## Given request:
Reproduce the material below word for word, omitting the pictures.

## Task material:
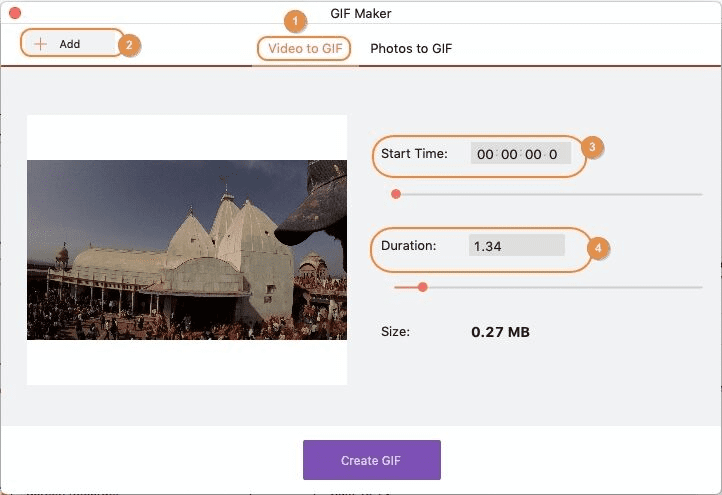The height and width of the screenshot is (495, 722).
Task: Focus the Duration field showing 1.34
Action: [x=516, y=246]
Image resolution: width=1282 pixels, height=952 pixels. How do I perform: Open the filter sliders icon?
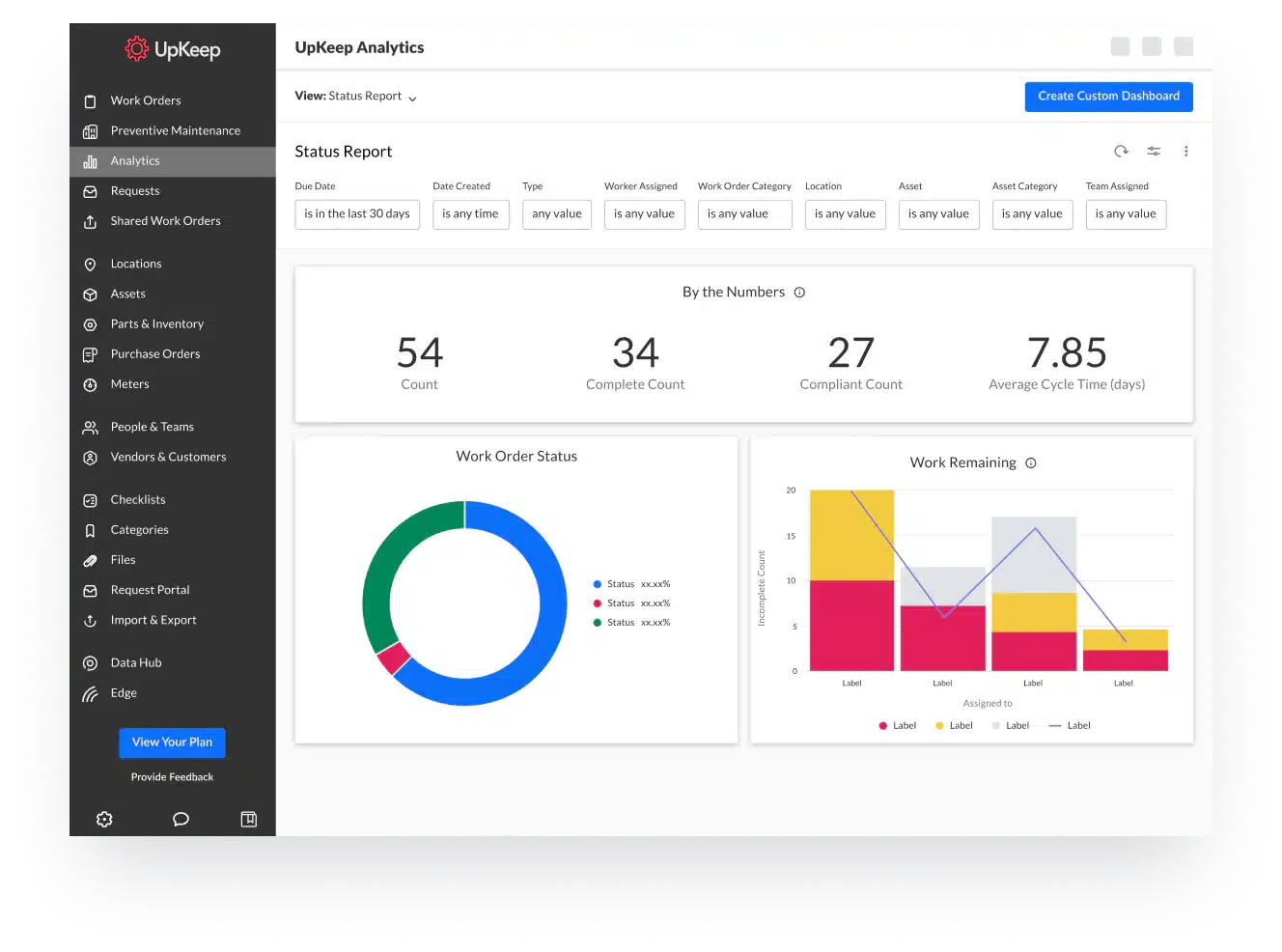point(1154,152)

## Expected output:
The height and width of the screenshot is (495, 722).
Task: Focus the Duration field showing 1.34
Action: [x=516, y=246]
Image resolution: width=1282 pixels, height=952 pixels. How do I perform: Open the filter sliders icon?
point(1154,152)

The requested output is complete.